Matt parcourut le quartier pour voir le vieil immeuble, au numéro 611, et se demanda rêveusement qui vivait dans leur appartement du troisième étage, quelle langue ils parlaient, combien de vies étriquées, mais surtout il songeait à Nicky âgé de neuf ans et assis sur le glorieux trône. Qui d’autre leur lisait les bandes dessinées, en jouant tous ces rôles vibrants de monstres criminels et de héros bondissants ?

Il alla voir Bronzini, son vieux mentor au jeu d’échecs, un homme doux de nature et instructeur un peu réticent. Qui habitait maintenant dans un immeuble triste à l’entrée marquée de spécimens d’empreintes urbaines – peinture à la bombe, pisse, salive, mouchetures d’un truc foncé qui était probablement du sang. L’ascenseur ne marchait pas et Matt grimpa cinq étages. Une sandale d’enfant sur le palier. Il frappa et attendit. Il devina un œil de l’autre côté du judas et pensa à sa rue à lui, sa maison, et la vie de la banlieue high-tech, ces enclaves enchevêtrées au-delà de la barrière de péage, situées de manière à décourager l’accès, avec la boutique du coin qui vend onze sortes de croissants et vingt-sept cafés, qui ne suffisent pourtant jamais, et la vie qu’il menait avant ça, les armes qu’il étudiait et qu’il aidait à perfectionner, l’expérience du désert, si totalement détachée de la réalité élémentaire, comparée à cet homme, pensa-t-il, de l’autre côté du judas, qui regarde la ruine se construire autour de lui sur la planète même où il est né.

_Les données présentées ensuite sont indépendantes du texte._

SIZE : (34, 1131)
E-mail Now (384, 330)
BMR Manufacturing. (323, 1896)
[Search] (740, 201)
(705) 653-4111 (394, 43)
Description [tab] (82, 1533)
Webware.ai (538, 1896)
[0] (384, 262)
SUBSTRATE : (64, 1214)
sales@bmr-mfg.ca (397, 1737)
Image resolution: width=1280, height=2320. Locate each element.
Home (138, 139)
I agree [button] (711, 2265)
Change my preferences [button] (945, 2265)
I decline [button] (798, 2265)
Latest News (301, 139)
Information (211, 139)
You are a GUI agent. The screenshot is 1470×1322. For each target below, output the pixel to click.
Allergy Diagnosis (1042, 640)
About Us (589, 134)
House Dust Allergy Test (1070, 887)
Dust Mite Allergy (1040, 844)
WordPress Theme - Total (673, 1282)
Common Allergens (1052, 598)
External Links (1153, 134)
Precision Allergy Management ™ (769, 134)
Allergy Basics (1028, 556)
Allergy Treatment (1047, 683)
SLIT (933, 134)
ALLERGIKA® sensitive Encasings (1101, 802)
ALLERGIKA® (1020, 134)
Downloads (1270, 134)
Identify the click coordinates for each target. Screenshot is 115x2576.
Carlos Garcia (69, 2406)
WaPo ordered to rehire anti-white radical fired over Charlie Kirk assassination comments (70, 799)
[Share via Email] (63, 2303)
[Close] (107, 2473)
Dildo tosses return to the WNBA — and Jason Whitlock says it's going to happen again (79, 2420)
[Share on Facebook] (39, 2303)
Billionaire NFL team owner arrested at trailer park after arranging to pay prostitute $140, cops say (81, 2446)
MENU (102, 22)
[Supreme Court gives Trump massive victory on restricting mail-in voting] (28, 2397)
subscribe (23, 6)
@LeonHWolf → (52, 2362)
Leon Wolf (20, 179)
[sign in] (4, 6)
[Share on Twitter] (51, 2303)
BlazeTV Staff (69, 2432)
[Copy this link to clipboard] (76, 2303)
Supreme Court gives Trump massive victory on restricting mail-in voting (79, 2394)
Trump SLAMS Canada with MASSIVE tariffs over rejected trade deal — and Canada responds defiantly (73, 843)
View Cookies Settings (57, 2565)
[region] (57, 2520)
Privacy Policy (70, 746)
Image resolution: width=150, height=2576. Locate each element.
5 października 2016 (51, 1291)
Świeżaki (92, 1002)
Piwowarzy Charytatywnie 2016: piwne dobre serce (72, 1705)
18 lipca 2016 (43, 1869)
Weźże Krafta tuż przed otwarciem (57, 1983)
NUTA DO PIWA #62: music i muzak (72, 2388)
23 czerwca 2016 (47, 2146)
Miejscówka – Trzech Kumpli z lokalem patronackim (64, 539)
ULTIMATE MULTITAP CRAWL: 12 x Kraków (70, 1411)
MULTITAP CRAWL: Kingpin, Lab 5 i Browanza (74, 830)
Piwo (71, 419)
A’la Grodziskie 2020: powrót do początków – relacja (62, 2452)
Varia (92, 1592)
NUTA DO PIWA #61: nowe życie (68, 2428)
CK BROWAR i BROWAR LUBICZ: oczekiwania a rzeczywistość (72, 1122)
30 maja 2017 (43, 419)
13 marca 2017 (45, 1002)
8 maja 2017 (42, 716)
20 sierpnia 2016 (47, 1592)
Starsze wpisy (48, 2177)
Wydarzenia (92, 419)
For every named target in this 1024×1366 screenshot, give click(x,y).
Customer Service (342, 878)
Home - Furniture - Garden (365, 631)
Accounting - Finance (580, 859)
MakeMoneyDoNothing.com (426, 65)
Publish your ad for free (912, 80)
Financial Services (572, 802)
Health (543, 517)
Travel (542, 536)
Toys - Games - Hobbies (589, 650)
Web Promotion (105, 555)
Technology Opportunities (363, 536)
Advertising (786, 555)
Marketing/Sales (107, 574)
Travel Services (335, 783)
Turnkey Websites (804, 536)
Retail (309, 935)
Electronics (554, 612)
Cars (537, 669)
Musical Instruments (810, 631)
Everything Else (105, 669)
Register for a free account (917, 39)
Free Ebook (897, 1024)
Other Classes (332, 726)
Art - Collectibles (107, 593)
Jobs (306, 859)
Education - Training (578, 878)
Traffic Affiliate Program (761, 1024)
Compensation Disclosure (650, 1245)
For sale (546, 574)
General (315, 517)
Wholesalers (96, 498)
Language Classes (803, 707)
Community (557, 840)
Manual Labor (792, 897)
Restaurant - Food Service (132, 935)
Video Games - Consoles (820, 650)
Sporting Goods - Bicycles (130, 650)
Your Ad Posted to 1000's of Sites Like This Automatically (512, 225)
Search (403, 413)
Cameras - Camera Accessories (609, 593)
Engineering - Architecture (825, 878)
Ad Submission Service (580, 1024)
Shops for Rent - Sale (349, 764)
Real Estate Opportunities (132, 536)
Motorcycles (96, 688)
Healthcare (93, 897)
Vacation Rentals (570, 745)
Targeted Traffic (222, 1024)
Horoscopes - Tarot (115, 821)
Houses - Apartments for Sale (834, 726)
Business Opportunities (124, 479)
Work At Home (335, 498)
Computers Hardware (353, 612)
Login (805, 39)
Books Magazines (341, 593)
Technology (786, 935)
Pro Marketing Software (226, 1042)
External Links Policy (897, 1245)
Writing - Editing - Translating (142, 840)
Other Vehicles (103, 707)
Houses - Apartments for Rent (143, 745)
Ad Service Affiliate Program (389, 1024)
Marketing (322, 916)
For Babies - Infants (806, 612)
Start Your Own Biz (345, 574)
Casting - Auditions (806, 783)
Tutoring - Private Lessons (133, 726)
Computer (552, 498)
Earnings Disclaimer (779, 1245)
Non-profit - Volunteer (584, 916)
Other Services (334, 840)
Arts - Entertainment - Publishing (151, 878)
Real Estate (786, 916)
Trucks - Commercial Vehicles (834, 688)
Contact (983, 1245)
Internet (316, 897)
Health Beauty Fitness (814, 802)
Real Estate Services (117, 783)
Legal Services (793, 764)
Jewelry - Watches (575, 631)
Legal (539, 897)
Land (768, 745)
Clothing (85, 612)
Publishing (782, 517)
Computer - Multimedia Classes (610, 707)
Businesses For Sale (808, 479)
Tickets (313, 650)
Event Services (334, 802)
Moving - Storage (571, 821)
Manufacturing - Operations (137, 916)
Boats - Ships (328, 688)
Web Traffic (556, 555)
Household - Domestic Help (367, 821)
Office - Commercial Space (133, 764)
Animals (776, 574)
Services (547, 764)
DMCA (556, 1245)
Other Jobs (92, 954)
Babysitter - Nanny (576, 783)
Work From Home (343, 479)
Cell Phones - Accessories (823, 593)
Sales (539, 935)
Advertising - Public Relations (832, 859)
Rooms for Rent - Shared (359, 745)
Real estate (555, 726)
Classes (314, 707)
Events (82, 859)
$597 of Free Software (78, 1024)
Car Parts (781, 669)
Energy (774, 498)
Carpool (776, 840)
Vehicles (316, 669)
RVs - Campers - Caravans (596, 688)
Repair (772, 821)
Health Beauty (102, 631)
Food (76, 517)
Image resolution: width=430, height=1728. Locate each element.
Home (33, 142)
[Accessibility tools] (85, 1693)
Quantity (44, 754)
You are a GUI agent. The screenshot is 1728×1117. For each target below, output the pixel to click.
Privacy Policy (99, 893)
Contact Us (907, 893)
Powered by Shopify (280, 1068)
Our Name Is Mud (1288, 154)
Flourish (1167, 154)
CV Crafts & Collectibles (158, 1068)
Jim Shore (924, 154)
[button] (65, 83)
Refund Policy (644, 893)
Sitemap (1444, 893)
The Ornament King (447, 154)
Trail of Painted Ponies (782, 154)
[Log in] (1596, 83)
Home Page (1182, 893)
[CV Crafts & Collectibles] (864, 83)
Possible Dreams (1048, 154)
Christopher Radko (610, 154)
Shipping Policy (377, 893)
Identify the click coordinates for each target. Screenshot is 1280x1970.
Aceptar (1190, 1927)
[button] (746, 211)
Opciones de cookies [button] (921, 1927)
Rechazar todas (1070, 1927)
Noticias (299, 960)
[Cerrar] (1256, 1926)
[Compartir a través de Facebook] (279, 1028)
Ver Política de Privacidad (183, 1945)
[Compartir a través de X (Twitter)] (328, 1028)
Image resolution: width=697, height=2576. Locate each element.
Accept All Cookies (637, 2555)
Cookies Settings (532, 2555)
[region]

Le sourire de cet homme était dans ses yeux, un pétillement chaleureux qui contenait une ardeur, un désir de savoir. C’est ce qui restait, sa curiosité. Il paraissait trop vieux, trop maigre, le visage réduit à un contour vague, une mauvaise épure du portrait original, le Bronzini dépouillé de sa chair et pourvu de couleurs. Une barbe de deux ou trois jours cernait sa moustache pas taillée et Matt songea que l’homme s’était emparé de la vieillesse, l’avait embrassée avec une sorte d’assentiment téméraire.

“Je t’en prie, pas de monsieur. C’est Albert maintenant. Et tu as bonne mine. Robuste, je suis surpris. Je me souviens d’une allumette. Une allumette à la tête embrasée.”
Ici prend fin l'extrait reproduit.